Show the lines below that contain the string "computer".

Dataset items
________________

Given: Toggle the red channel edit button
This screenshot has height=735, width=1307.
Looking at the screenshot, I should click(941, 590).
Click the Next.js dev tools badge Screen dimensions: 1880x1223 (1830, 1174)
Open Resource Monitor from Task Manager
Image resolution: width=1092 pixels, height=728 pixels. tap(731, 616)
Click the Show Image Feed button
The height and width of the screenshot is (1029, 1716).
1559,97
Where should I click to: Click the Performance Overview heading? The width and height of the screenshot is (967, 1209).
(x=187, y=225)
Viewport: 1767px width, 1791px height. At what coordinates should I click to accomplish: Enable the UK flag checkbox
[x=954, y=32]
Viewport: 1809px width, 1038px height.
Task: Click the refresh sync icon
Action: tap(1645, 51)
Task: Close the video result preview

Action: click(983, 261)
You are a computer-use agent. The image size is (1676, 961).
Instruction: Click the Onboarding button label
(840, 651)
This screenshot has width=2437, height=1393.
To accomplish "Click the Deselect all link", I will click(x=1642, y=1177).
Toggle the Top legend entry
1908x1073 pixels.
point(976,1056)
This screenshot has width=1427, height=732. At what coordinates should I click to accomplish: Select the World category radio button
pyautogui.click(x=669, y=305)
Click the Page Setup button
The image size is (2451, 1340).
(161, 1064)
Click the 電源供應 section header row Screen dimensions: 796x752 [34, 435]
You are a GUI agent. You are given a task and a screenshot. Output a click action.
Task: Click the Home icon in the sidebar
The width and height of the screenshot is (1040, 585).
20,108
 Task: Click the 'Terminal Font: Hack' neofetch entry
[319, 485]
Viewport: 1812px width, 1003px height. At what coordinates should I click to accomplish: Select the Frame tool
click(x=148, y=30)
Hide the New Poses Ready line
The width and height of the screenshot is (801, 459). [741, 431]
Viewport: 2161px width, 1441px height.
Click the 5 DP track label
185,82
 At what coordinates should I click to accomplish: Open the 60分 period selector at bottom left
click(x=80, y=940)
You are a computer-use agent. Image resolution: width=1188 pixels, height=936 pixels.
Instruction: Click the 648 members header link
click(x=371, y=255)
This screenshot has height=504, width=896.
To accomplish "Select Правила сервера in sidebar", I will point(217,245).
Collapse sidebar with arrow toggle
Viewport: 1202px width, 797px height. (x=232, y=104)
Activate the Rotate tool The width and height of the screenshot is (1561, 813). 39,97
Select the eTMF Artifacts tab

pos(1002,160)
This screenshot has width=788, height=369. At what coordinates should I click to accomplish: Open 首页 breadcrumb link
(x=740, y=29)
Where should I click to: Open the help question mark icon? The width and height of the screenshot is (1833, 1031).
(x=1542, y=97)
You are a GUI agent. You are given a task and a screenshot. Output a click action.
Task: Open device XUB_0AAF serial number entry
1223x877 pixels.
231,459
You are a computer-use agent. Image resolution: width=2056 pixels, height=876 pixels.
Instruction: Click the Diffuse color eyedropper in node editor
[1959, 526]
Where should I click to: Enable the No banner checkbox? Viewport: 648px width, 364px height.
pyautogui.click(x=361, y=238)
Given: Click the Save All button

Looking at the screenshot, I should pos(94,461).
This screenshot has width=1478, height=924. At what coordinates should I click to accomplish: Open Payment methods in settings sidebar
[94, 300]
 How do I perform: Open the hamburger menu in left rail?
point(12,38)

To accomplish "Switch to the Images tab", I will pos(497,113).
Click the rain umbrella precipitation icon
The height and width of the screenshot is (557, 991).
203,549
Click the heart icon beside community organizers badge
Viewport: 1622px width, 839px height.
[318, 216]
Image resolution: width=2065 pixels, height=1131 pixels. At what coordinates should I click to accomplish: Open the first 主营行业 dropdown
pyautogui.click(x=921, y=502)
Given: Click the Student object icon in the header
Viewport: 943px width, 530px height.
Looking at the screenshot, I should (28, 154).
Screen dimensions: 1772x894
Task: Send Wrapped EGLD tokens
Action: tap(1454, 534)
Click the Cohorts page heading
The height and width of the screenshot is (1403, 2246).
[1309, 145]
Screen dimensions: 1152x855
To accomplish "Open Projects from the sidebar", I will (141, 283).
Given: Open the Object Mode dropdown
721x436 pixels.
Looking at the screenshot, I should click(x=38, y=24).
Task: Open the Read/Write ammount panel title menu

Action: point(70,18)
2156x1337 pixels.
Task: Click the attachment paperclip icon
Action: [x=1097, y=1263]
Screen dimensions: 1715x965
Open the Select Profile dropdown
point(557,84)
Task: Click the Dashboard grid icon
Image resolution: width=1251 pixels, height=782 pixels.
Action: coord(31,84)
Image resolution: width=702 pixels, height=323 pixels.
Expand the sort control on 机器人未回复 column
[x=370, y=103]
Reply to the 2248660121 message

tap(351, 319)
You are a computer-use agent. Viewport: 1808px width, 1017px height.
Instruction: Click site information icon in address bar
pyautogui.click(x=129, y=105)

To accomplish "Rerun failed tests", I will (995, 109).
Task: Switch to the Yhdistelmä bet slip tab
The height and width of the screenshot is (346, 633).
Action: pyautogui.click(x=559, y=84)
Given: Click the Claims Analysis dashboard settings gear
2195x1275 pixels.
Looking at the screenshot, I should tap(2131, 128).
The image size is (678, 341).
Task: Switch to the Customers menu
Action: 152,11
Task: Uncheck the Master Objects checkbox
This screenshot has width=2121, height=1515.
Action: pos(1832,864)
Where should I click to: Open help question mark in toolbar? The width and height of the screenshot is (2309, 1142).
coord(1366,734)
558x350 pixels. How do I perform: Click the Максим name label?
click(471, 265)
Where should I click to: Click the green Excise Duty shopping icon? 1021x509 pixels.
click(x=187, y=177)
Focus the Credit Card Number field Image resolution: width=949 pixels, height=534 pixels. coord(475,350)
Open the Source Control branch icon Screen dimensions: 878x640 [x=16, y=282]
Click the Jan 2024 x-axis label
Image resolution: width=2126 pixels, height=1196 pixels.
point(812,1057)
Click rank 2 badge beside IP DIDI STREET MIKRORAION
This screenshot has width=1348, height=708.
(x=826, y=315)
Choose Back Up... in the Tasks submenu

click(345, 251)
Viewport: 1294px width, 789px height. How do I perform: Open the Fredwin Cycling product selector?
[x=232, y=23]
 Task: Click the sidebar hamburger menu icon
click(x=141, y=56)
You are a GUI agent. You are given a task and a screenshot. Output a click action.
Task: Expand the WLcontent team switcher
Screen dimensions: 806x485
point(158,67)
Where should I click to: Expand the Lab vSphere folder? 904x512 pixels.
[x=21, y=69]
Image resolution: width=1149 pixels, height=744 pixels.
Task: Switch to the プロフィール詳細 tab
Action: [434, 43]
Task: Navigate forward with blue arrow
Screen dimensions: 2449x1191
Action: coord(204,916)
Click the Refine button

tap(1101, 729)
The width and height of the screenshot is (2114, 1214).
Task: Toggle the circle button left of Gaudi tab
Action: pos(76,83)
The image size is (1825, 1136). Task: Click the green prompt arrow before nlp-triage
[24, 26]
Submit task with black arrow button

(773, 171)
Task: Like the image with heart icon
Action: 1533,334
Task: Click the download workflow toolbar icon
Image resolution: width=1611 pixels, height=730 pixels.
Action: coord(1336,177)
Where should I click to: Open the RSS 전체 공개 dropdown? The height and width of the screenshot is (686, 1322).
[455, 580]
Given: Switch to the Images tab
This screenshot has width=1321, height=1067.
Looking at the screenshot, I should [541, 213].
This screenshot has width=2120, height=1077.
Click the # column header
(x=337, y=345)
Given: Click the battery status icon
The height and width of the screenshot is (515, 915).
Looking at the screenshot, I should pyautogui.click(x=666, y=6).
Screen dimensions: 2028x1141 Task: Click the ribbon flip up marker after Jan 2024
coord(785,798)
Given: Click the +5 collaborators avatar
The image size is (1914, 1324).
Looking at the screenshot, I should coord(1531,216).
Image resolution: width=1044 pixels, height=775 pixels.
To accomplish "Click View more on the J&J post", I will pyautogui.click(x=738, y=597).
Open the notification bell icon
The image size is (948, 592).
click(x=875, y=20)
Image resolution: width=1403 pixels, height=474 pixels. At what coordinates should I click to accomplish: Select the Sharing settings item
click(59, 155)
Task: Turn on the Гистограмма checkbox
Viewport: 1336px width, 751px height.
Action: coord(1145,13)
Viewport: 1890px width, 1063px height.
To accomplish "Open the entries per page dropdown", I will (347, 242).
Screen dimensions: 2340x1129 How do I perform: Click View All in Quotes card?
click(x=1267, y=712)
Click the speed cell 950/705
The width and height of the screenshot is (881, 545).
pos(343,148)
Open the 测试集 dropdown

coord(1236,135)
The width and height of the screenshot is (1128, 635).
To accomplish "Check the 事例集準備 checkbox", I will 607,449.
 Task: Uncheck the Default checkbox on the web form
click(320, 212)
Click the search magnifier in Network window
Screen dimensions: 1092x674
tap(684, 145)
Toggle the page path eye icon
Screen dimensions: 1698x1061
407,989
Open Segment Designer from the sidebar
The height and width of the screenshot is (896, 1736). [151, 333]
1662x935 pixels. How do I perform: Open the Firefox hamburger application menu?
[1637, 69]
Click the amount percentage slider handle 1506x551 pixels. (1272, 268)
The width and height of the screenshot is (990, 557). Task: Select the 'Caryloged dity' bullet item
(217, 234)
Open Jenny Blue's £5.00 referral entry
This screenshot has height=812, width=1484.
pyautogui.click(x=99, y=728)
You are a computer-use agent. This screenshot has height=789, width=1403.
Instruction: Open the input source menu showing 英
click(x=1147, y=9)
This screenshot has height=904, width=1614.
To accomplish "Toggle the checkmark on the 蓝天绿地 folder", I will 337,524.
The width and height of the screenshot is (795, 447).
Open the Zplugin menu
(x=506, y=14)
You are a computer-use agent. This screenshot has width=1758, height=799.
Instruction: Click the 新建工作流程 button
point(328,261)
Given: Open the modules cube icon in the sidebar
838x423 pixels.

________________

=== RESPONSE TO THE EXERCISE ===
You are a computer-use agent. The image size is (1676, 961).
You are a computer-use agent. Image resolution: width=1188 pixels, height=936 pixels.
You are a computer-use agent. Image resolution: width=2056 pixels, height=876 pixels.
You are a computer-use agent. Viewport: 1808px width, 1017px height.
You are a computer-use agent. This screenshot has height=789, width=1403.
You are a computer-use agent. This screenshot has width=1758, height=799.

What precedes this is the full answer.